There are alternatives to employer-based group plans, government subsidies, or government health insurance programs if you do not have an employer or qualify for a subsidy or government plan. Read on to learn about options like short-term health insurance, special insurance for students and “catastrophic” coverage.
You may be eligible for a catastrophic plan if you are younger than 30 years of age or have a hardship exemption. Catastrophic insurance plans have very low premiums because the coverage is meant for emergencies only.
A hardship exemption could include:
- Being homeless or facing foreclosure or eviction from your home.
- The utility company sending you a notice of shut-off for nonpayment.
- A death in the family.
- Experiencing domestic violence.
- Going through a human-caused or natural disaster.
- Having substantial medical debt or filing for bankruptcy.
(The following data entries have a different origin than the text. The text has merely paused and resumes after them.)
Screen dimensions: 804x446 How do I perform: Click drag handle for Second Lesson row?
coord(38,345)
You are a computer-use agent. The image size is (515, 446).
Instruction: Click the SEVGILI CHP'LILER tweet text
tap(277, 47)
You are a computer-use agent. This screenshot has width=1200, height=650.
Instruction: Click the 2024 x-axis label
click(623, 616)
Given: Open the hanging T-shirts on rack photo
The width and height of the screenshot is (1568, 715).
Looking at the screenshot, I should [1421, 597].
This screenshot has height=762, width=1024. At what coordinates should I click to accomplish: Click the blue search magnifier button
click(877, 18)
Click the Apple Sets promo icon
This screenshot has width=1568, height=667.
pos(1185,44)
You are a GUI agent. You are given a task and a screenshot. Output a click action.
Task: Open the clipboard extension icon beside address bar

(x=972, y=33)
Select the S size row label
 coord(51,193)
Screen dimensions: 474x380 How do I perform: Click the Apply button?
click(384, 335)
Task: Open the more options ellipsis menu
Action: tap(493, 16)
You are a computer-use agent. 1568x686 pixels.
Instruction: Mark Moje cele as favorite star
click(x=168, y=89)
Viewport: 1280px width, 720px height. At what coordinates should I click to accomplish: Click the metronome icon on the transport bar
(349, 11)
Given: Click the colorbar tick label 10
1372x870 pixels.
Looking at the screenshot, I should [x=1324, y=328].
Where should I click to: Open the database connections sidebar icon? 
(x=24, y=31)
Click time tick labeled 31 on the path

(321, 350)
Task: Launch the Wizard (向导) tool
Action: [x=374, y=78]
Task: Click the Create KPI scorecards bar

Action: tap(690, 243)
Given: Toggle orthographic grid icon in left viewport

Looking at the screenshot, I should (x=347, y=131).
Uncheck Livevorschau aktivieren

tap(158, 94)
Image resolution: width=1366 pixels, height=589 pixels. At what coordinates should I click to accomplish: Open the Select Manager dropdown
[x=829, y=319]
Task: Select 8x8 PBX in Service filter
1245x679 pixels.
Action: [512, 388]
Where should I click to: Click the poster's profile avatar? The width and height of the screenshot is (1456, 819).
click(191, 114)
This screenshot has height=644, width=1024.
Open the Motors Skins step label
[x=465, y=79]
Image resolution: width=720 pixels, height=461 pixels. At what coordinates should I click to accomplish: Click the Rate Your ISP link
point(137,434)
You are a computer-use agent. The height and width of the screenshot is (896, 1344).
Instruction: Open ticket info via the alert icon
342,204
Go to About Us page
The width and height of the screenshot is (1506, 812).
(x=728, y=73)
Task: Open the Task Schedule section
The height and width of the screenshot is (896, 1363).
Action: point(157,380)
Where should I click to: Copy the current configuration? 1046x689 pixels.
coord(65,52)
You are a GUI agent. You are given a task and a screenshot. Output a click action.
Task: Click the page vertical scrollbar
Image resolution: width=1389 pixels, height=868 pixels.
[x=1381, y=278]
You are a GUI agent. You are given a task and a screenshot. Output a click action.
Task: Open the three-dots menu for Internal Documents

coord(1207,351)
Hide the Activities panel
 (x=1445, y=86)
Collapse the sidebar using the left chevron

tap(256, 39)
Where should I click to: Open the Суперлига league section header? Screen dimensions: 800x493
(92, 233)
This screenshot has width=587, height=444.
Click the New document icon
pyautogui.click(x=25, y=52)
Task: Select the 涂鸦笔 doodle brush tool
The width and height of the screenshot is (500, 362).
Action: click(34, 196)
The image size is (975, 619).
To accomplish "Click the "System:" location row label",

- Having increasing expenses because of caring for a needy family member.
You can also apply for short-term health insurance. Short-term coverage has lower premiums because they are temporary and do not provide the same coverage as standard plans.
It is also easier and more convenient to apply for short-term coverage since you can enroll any time of year, not just in December.
You might be able to get special student insurance if your school, college, or university provides a sponsored plan. This coverage may be limited to medical services on campus.
Insurance providers also sell student-focused plans to individuals who are between 17 and 29 years of age. Premiums are often less because deductibles and copayments are higher.
However, you likely do not see doctors as frequently at this age. Certain health insurance providers can work within your budget to find a policy that fits your needs.